Вот и сегодня, почувствовав, что от грохота, а еще от усталости и бессонницы, у него раскалывается голова, Громов подошел к колодцу, набрал в кружку воды и, вдыхая знакомый, почти пьянящий запах соснового леса, вдруг услышал… журчание ручейка. Дикость какая-то.
Прислушался внимательнее. "Галлюцинация? Не похоже. Галлюцинации - это чуть попозже, через несколько дней. Как зов с того света".
Он придвинулся поближе к стене, снова наклонился и ощутил, как из стенки колодца дохнуло на него сырым, могильным каким-то холодом. Нагнувшись еще ниже, лейтенант повернулся на бок и ощупал стенку. В двух местах пальцы его ушли в зияющую пустоту. Туда же постепенно уходила и вода.

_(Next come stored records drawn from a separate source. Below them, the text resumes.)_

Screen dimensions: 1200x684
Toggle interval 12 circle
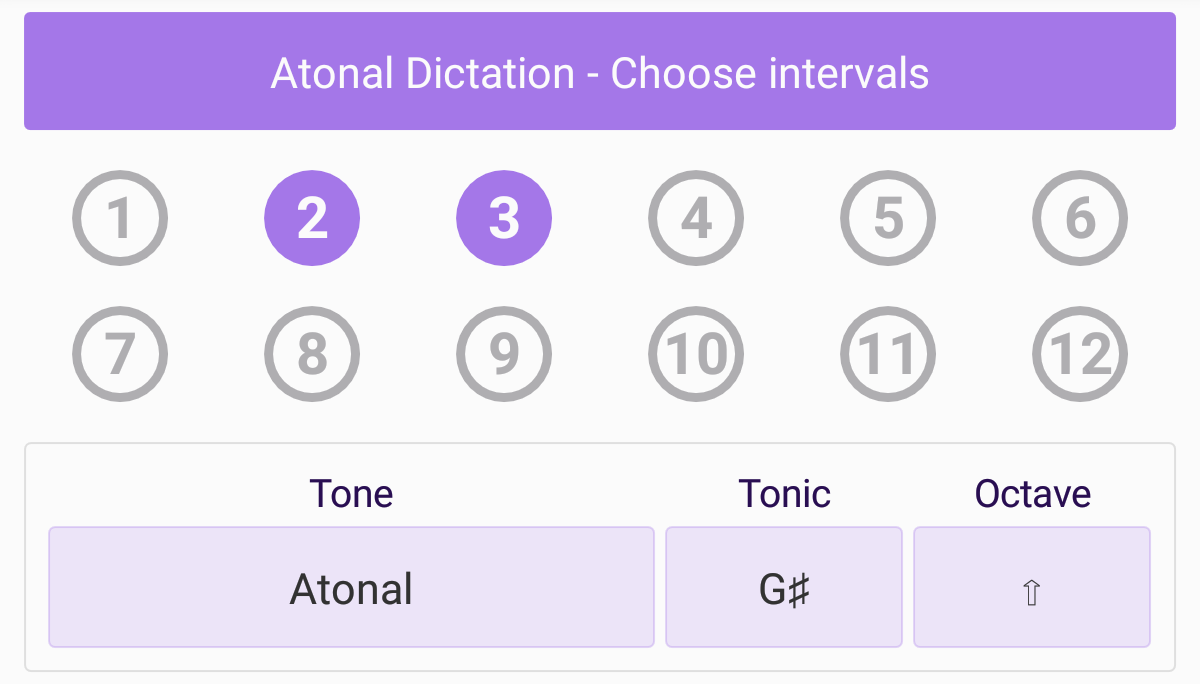coord(1080,354)
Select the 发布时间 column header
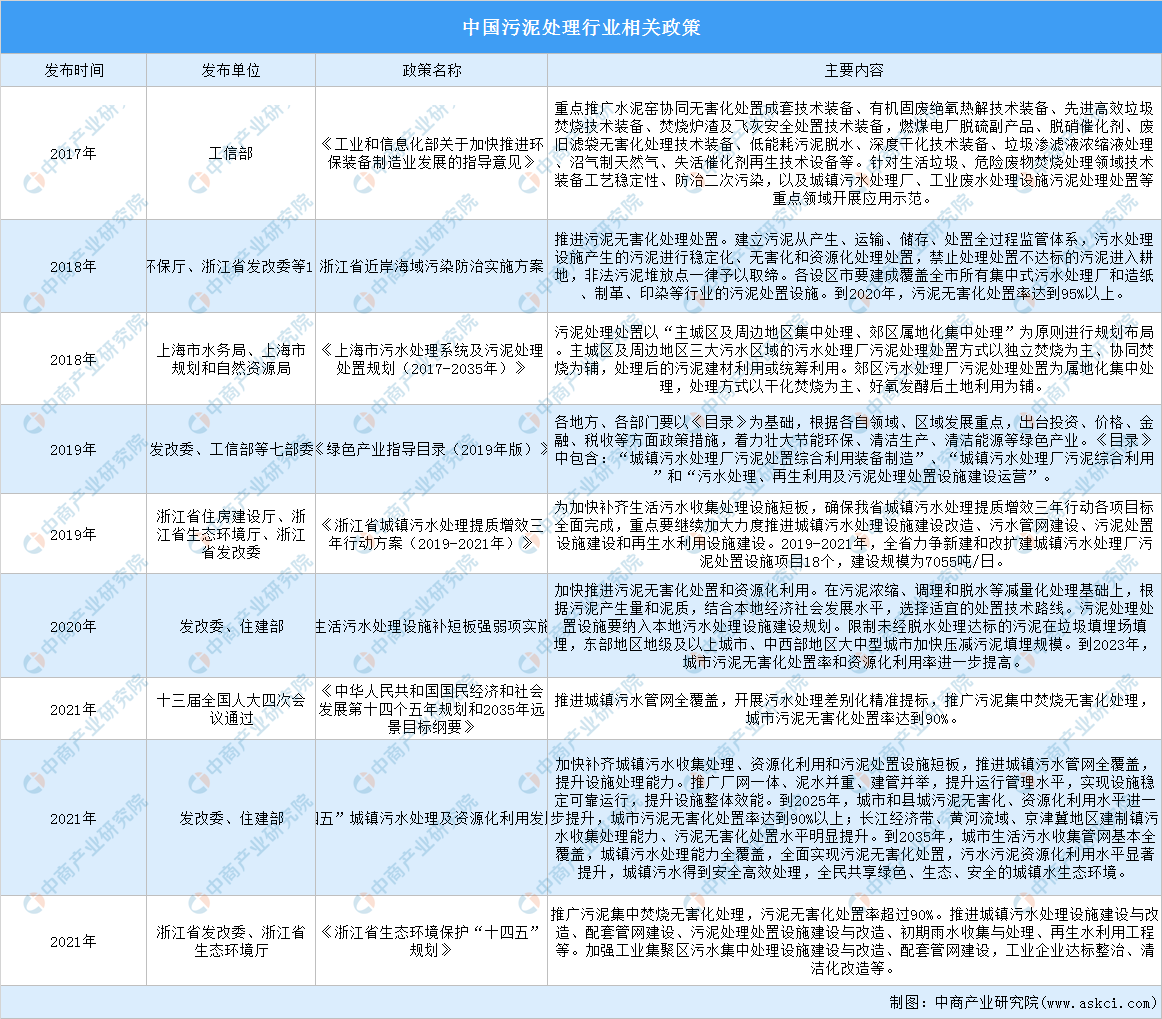This screenshot has height=1019, width=1162. [73, 71]
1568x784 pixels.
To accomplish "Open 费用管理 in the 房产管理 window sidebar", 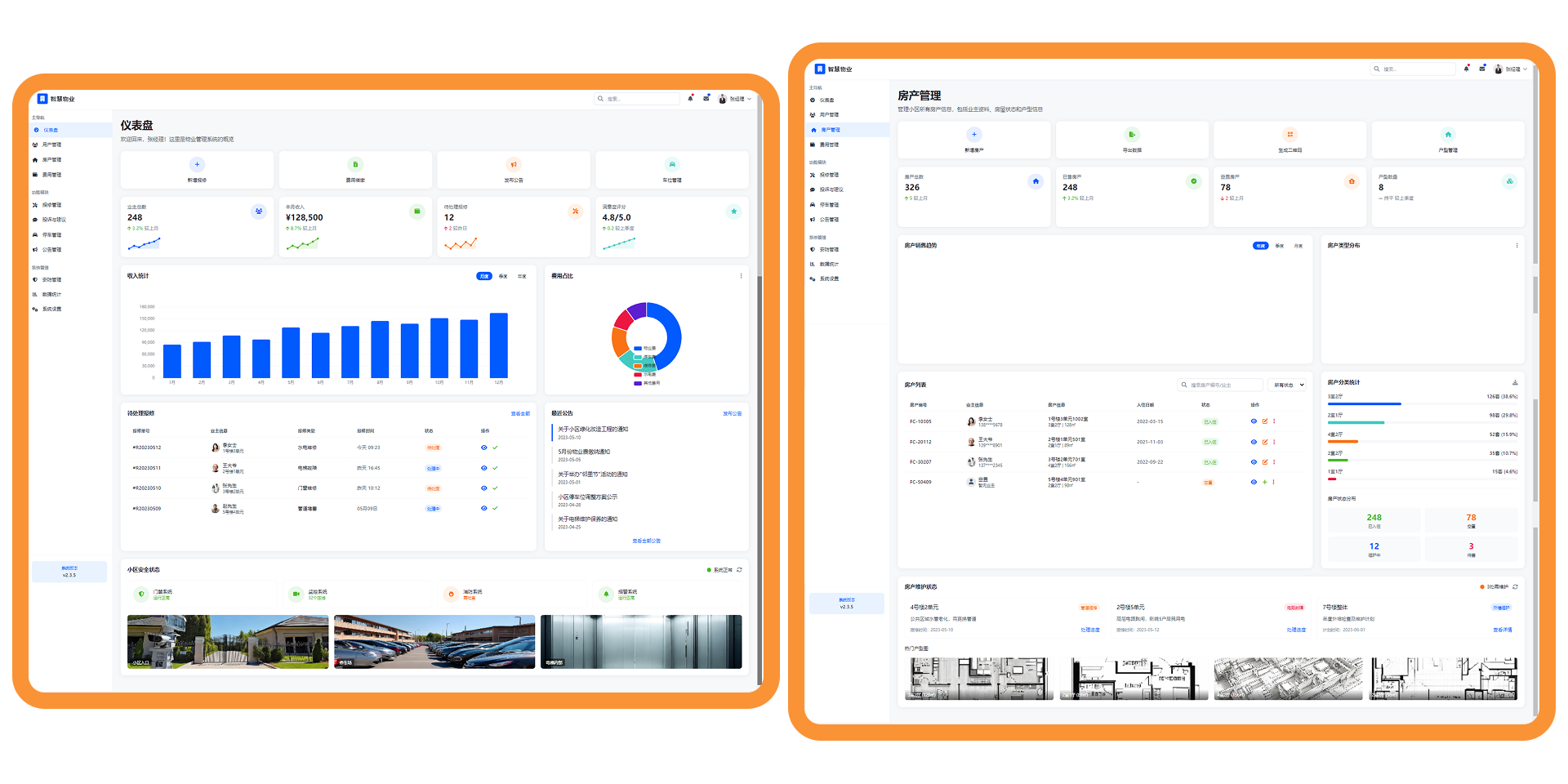I will 829,145.
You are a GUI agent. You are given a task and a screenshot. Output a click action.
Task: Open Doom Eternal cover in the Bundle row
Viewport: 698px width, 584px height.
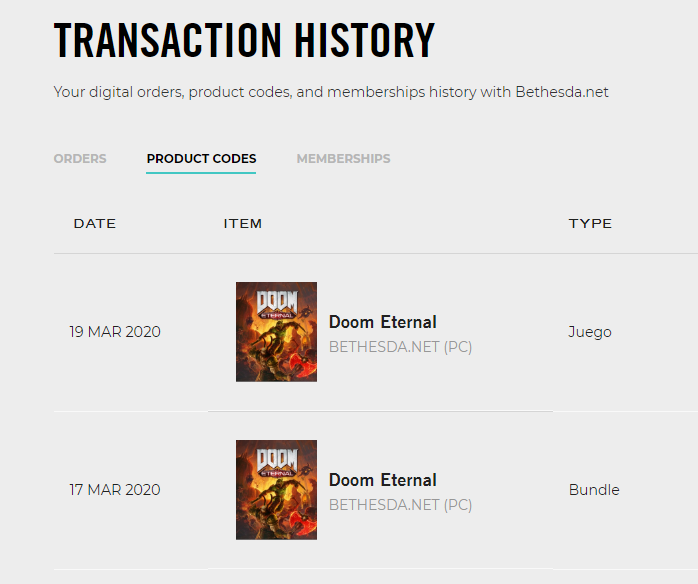coord(276,490)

"Только этого не хватало!" - с ужасом подумал он, поняв, что произошло. Строители дота не заметили, что от пустоты их отделяет лишь тонкая стенка камня. А сейчас, под взрывами бомб и снарядов, эта стенка дала трещину. Пока трещина захватила только верхнюю часть колодца и вода вытекает до определенного уровня. Но что будет завтра? После еще одного попадания бомбы? А без воды они больше двух суток не продержатся.
- Товарищ лейтенант, - налетел на него в проходе Степанюк. - Второй пулемет вышел из строя. Снаряд врезался в амбразуру и взорвался почти в доте. Ужицкий и Загойный убиты.
- Погибших - в спецотсек, - еле слышно проговорил Громов после тягостного молчания. - Опять потери. Почему мы так много теряем людей? Да, возьмите двух бойцов и заполните водой всю имеющуюся в доте посуду.
- Зачем? Ведь колодец…
- Очень скоро можем остаться без воды. В колодце трещина. Но говорить об этом бойцам не нужно. И еще… В доте есть "максим", которым вы нас прикрывали. Попытайтесь пристроить его на турель. На нем будем работать мы с Абдулаевым. Немцы не должны догадаться, что вывели из строя пулемет.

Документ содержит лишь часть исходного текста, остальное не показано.